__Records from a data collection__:
———

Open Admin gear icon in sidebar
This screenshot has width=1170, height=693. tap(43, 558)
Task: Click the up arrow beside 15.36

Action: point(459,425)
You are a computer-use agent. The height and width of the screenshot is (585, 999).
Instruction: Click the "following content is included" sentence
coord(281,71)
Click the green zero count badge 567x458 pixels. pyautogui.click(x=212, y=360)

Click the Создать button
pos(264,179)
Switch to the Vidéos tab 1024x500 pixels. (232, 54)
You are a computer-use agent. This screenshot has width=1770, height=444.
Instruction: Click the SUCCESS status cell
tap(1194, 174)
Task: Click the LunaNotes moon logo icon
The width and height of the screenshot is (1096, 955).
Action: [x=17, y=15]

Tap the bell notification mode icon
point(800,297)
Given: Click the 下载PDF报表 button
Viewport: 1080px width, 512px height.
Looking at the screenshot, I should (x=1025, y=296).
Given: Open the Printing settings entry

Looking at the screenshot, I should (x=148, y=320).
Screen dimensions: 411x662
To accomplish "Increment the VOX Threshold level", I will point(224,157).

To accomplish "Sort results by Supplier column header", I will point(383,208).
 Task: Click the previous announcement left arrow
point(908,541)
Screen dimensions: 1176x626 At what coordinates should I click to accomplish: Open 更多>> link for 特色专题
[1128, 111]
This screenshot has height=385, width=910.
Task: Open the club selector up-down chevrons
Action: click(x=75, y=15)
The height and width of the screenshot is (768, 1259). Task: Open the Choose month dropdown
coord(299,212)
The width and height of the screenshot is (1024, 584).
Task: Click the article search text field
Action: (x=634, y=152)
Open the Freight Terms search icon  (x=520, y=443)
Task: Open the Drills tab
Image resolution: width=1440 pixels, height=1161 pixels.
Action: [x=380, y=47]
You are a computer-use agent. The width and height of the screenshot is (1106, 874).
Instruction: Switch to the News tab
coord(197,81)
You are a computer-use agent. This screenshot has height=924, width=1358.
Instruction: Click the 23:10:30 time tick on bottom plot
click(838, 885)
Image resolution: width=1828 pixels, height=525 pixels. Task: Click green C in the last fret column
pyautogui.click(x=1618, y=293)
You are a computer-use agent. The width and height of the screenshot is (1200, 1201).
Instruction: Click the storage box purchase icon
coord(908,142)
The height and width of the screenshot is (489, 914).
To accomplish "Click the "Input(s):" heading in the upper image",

———

__PROBLEM DETAILS__: Print, exactly as they appear above, the lines running from the one with "Open the Freight" through the final line.

__OUTPUT OF THE EXERCISE__:
Open the Freight Terms search icon  (x=520, y=443)
Task: Open the Drills tab
Image resolution: width=1440 pixels, height=1161 pixels.
Action: [x=380, y=47]
You are a computer-use agent. The width and height of the screenshot is (1106, 874).
Instruction: Switch to the News tab
coord(197,81)
You are a computer-use agent. This screenshot has height=924, width=1358.
Instruction: Click the 23:10:30 time tick on bottom plot
click(838, 885)
Image resolution: width=1828 pixels, height=525 pixels. Task: Click green C in the last fret column
pyautogui.click(x=1618, y=293)
You are a computer-use agent. The width and height of the screenshot is (1200, 1201).
Instruction: Click the storage box purchase icon
coord(908,142)
The height and width of the screenshot is (489, 914).
To accomplish "Click the "Input(s):" heading in the upper image",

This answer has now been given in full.